Don Rubén Bachem, poblador del barrio Mora Cué, quien posee una despensa en su vivienda, mencionó que lastimosamente atiende a su clientela tras las rejas que tuvo que instalar para mayor seguridad.
“Lo único que falta, así como dice la gente, es que un día amanezca, venga alguien, entre y nos maten”, reflexionó.
Respecto a su comercio, indicó que tras colocar las rejas mermó la venta, ya que el cliente quiere pasar a ver y elegir los productos y que muchos de ellos llegan y le preguntan “por qué no abrís, de qué tenés miedo”.
“Y bueno, ellos no saben, pero ya tengo la experiencia de que entren a mi negocio; le robaron a mi empleada y a mí también”, recordó el hombre.
Señaló que trabajan así porque son pobres como para pagar un guardia de seguridad, pero que cuenta con cámaras que, al final, de nada sirve, ya que denuncia algún robo que sufrió y la justicia le responde “que no se puede detener a la persona por el objeto robado”, por ser bagatelario.
“Vos te vas a la Fiscalía y te piden una cantidad de evidencias, testigos, y si es poca cosa lo que presentás, según tu caso, y si no tenés dinero, no te atienden nomás ellos”, detalló don Rubén.
Criticó también que la ley no se implementa pura y pareja para los “bandidos”, ya que, según su opinión, pareciera que los gobernantes no quieren poner una ley más fuerte, porque al ser así, “capaz que ellos mismos se tropiecen con esa ley”.
Refirió además la ley debe ser tan dura que si el infractor se trata de un menor de edad, son sus padres quienes deberán ir presos, “así debe ser si no, no vamos a poder sobrevivir”, apuntó.
Motopatrulla.
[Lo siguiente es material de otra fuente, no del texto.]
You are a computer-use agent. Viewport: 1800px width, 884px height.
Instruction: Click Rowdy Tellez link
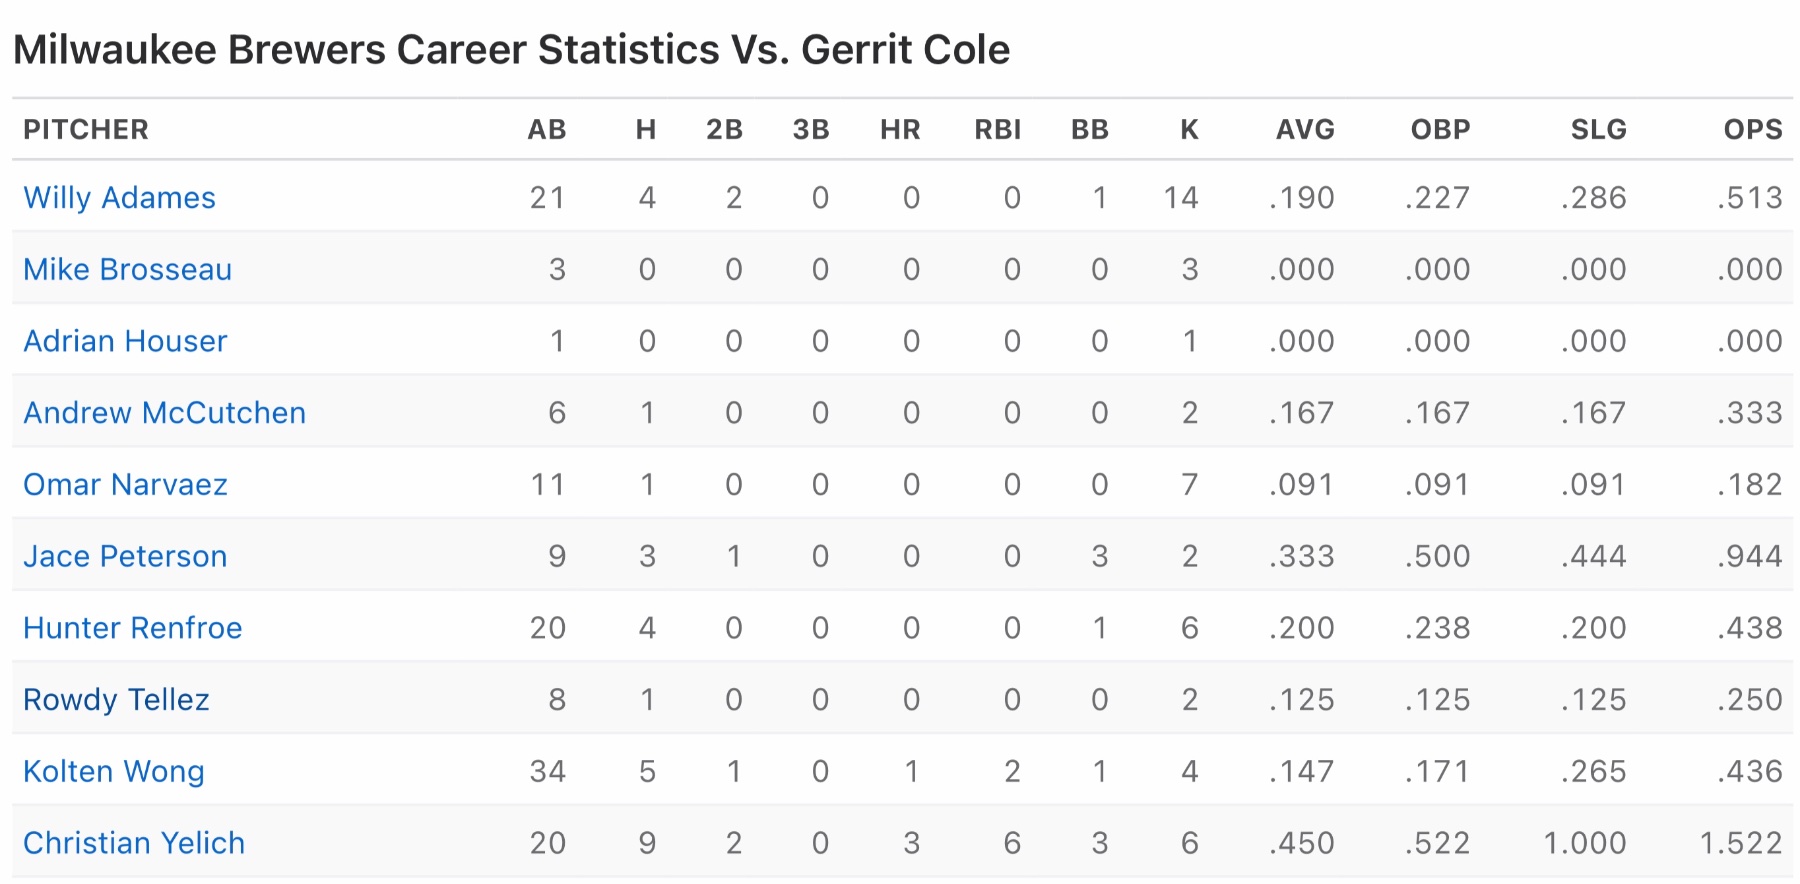[116, 700]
Vecinos del barrio Maramburé de Luque denunciaron que presuntamente uno o dos agentes de la Comisaría 60ª de Maramburé, a bordo de una motopatrulla de dicha sede policial, se encontraban esta semana protegiendo el interior de una vivienda particular.
Por su parte, el comisario José Zárate, de la Comisaría 60ª, manifestó para nuestro medio que la versión no es real y que la motocicleta solo sufrió problemas eléctricos, por lo que solicitaron a la dueña de una vivienda, identificada como Lidia Santander, a que el biciclo quede en el patio de su casa desde el miércoles de madrugada hasta el jueves, que fue retirado.
La pregunta que se hicieron los pobladores de este barrio es por qué no buscaron dicha motopatrulla con alguna de las camionetas que tienen a su servicio.